Le hanno sparato in faccia . Non nel braccio o in una gamba. In faccia. nON è UN COLPO CHE UCCIDE Questo è un colpo omicida.
Abu Akleh è stata sparata in faccia, apposta, mentre faceva quello che fa dal 1997 per Al Jazeera: dire la verità.
È stata uccisa per aver detto, ancora una volta, la verità su come Israele ha rinchiuso, bastonato, “razziato”, sfrattato, incarcerato, traumatizzato, torturato, assassinato e terrorizzato un palestinese dopo l’altro, giorno dopo giorno, settimana dopo settimana, mese dopo mese , anno dopo anno, decennio dopo decennio.

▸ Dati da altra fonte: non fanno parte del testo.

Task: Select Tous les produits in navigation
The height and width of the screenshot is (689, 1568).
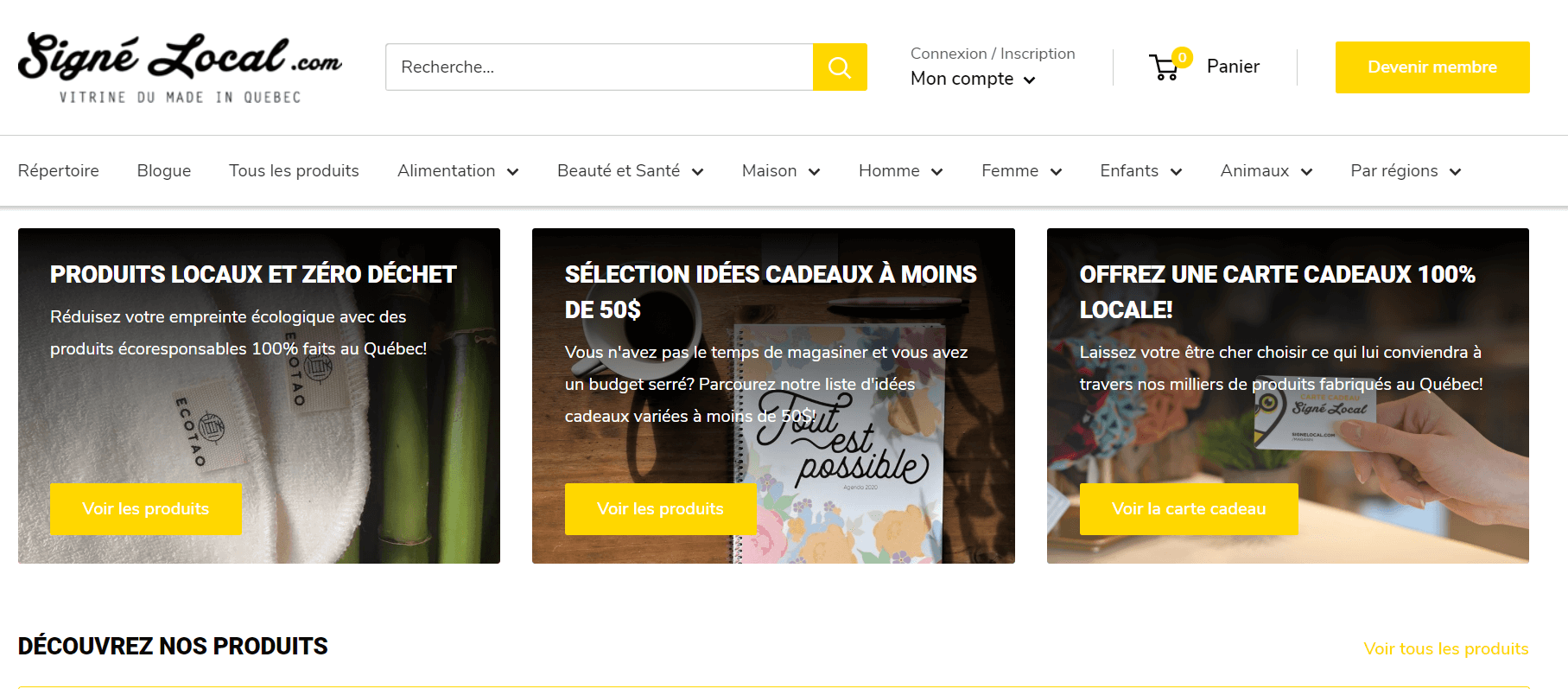Action: pos(294,171)
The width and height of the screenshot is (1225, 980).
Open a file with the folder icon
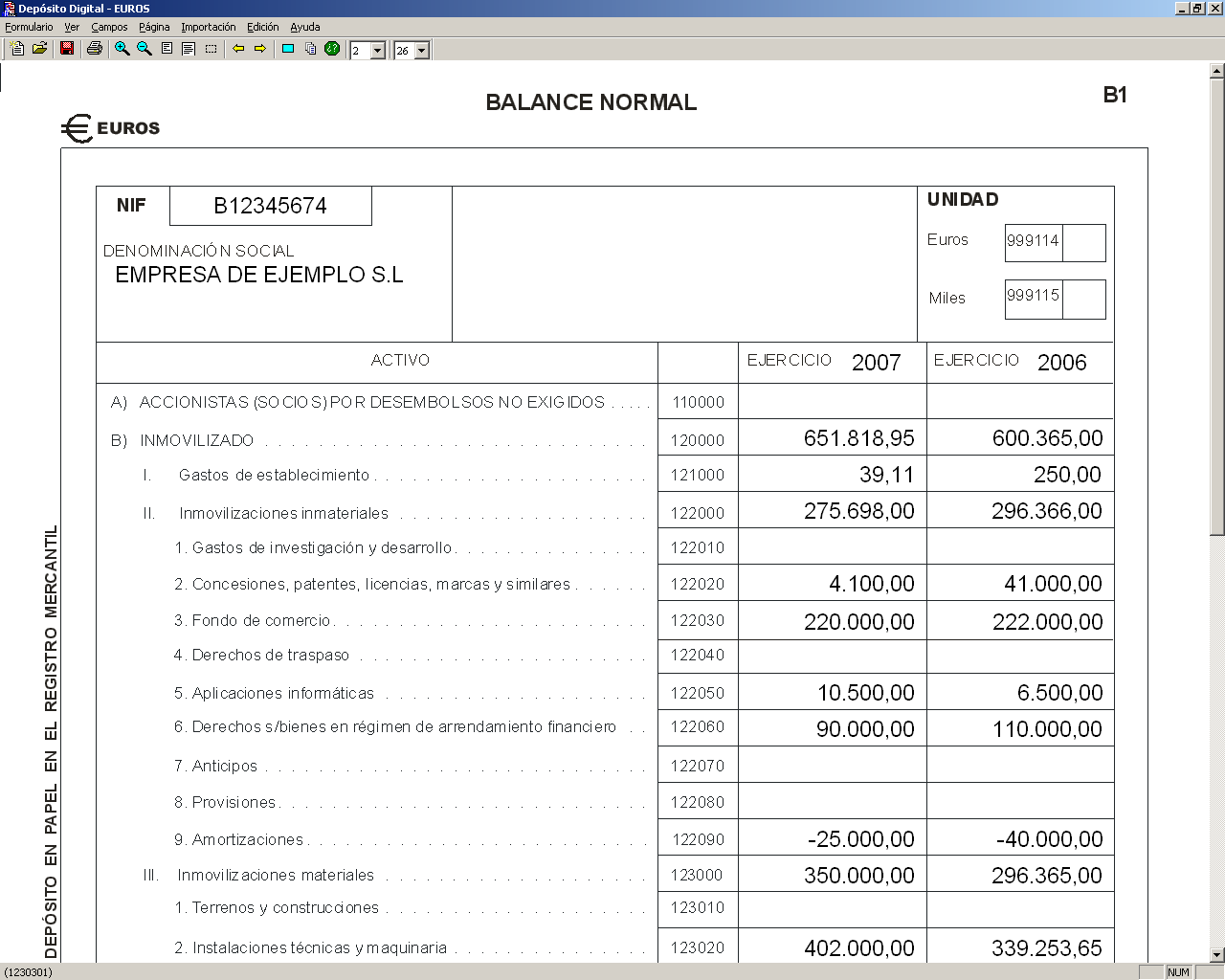point(40,49)
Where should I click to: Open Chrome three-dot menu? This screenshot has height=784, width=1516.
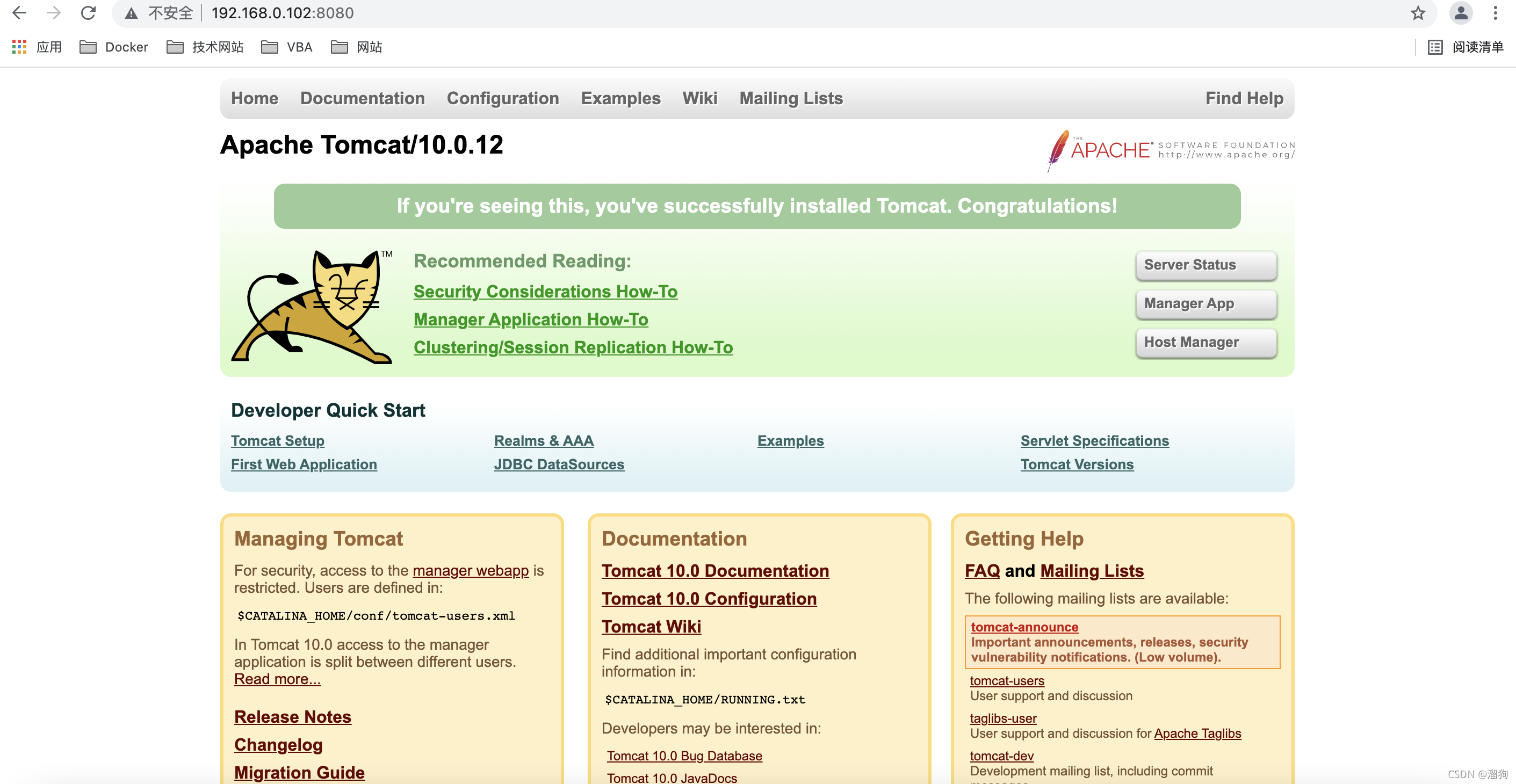click(x=1496, y=13)
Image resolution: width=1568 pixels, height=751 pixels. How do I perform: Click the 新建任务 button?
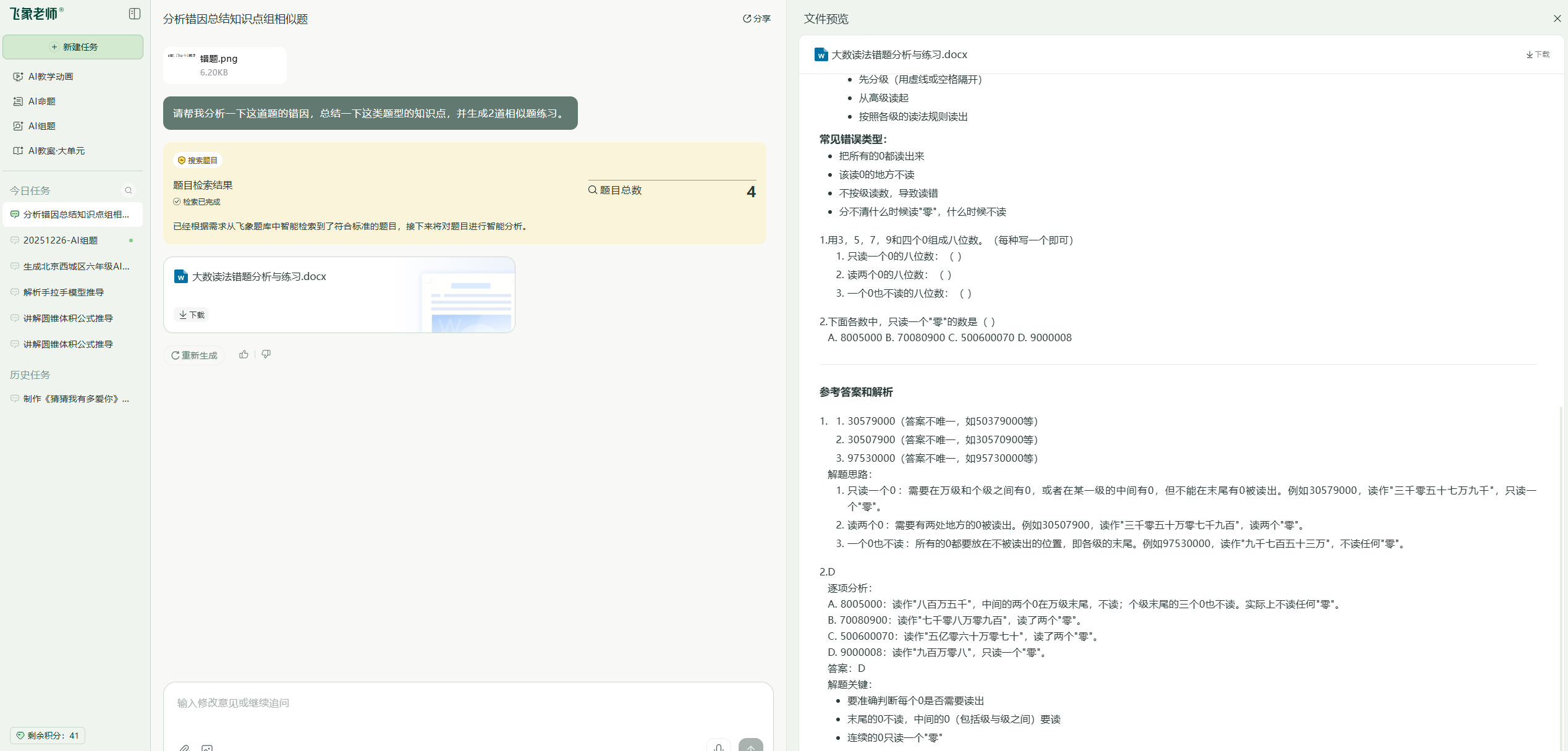point(73,47)
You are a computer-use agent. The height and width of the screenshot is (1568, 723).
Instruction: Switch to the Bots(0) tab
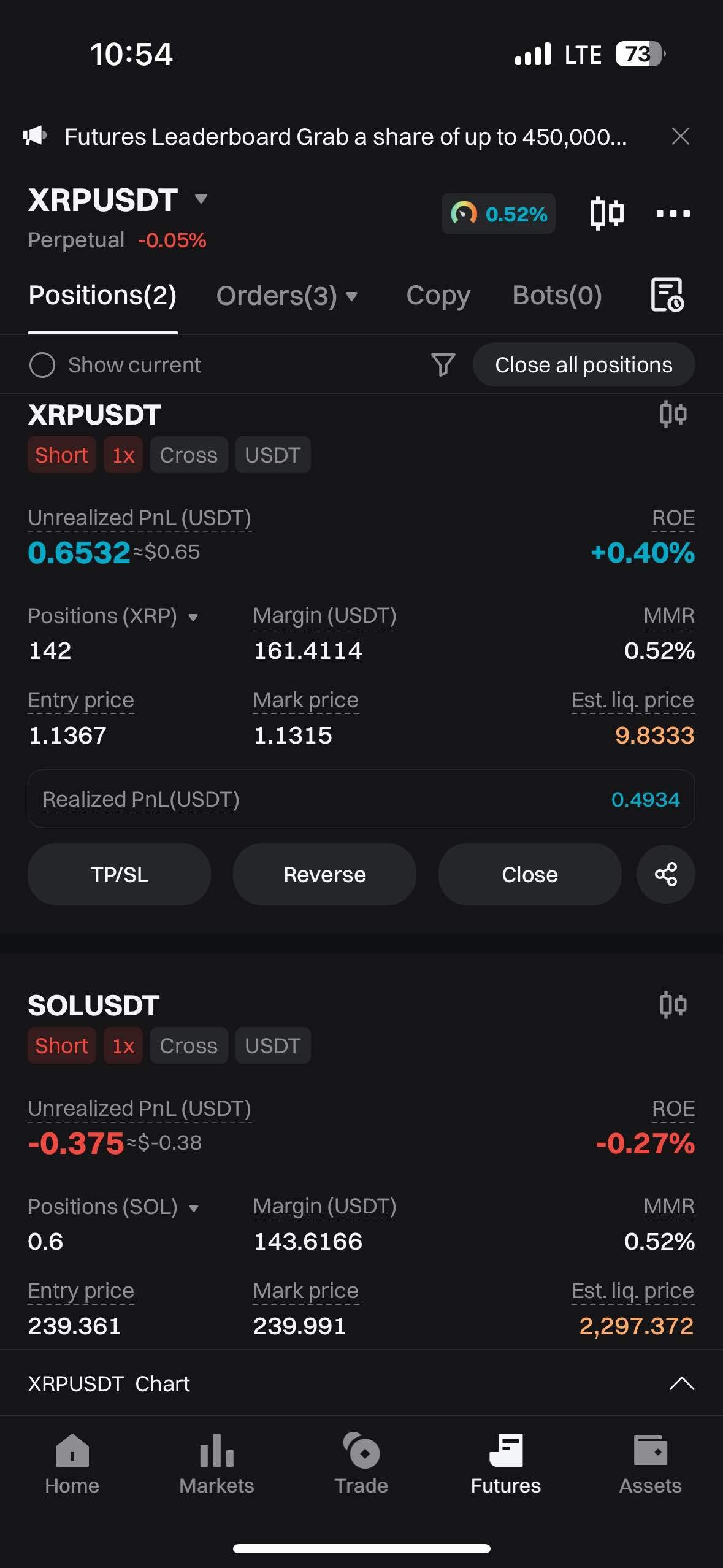557,296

Abu Akleh ha fatto bene il suo lavoro. Lo ha fatto con grazia, pazienza e resilienza nonostante le umiliazioni, gli orrori ei pericoli. Era suo dovere, obbligo e responsabilità rendere testimonianza.
Ogni giorno i palestinesi rischiano di essere assassinati perché palestinesi.
Non importa dove vivono – a Gaza, Gerusalemme o in Cisgiordania – ogni giorno i palestinesi rischiano di essere assassinati perché palestinesi.
Non importa cosa fanno per vivere – se riescono a trovare lavoro – ogni giorno i palestinesi rischiano di essere assassinati perché palestinesi.
Non importa se sono giovani o vecchi, un uomo o una donna, musulmani o cristiani, ogni giorno i palestinesi rischiano di essere assassinati perché palestinesi.
Guarda caso, ieri mattina Abu Akleh, una palestinese di 51 anni, era a Jenin quando è stata uccisa.
Era lì per fare il suo lavoro: riferire su come più soldati israeliani stavano “razziando” – un eufemismo per terrorizzare – più palestinesi.
Indossava un elmo e un’armatura con la scritta “Press”.
Era in piedi a una rotonda con altri giornalisti palestinesi quando le hanno sparato in faccia. Un produttore di Al Jazeera, sopravvissuto, è stato colpito alla schiena.
Il corpo di Abu Akleh giaceva sul ciglio di una strada, vicino a un muro. I suoi colleghi hanno gridato aiuto mentre la tiravano via dal mirino di un cecchino. Più tardi è arrivata un’ambulanza. È morta in ospedale. Solo.
Un altro giorno, un altro palestinese ucciso.
Ma, a differenza di tanti altri palestinesi assassinati , inclusi quattro ragazzi che sono stati smembrati da un missile israeliano mentre giocavano a calcio su una spiaggia, Abu Akleh era famoso. Era in TV. Era popolare. Era ammirata e rispettata perché diceva la verità sulla crudeltà che i palestinesi subiscono e subiscono ogni giorno.
Quindi, il suo omicidio, a differenza degli omicidi di tanti altri palestinesi, ha fatto notizia in Europa e Nord America.
Dubito che il suo omicidio avrebbe fatto molte notizie in Europa e in Nord America, tranne per un fatto scomodo: anche Abu Akleh era americano.
Dubito che il suo assassino sapesse che era americana quando le hanno sparato, apposta, in faccia. Ora lo sanno. Dannazione. Ciò significava che le persone e le istituzioni potenti a cui normalmente non frega niente quando i palestinesi vengono assassinati hanno dovuto dire qualcosa poiché Abu Akleh era un americano.
Non ricordo che gli ambasciatori statunitensi in Israele o le Nazioni Unite, il Dipartimento di Stato o la Casa Bianca abbiano riconosciuto, per non parlare della condanna, nessuno degli omicidi , dal 2000, di 46 giornalisti palestinesi o detto qualcosa sui 144 giornalisti palestinesi che hanno , dal 2018, è stato colpito da proiettili di gomma o d’acciaio, ha lanciato lacrimogeni o ha sparato contro di loro granate assordanti.
Fai?
Ovviamente no. Non erano americani. Ciò significava che non erano nessuno. irrilevante. Dimenticabile. Peggio ancora, erano palestinesi. Non erano niente. Probabilmente strumenti di Hamas. Ad ogni modo, come ogni altro palestinese che vive, lavora e va a scuola ogni giorno nella Palestina imprigionata, quei falsi giornalisti palestinesi lo hanno chiesto e l’hanno ottenuto – bene.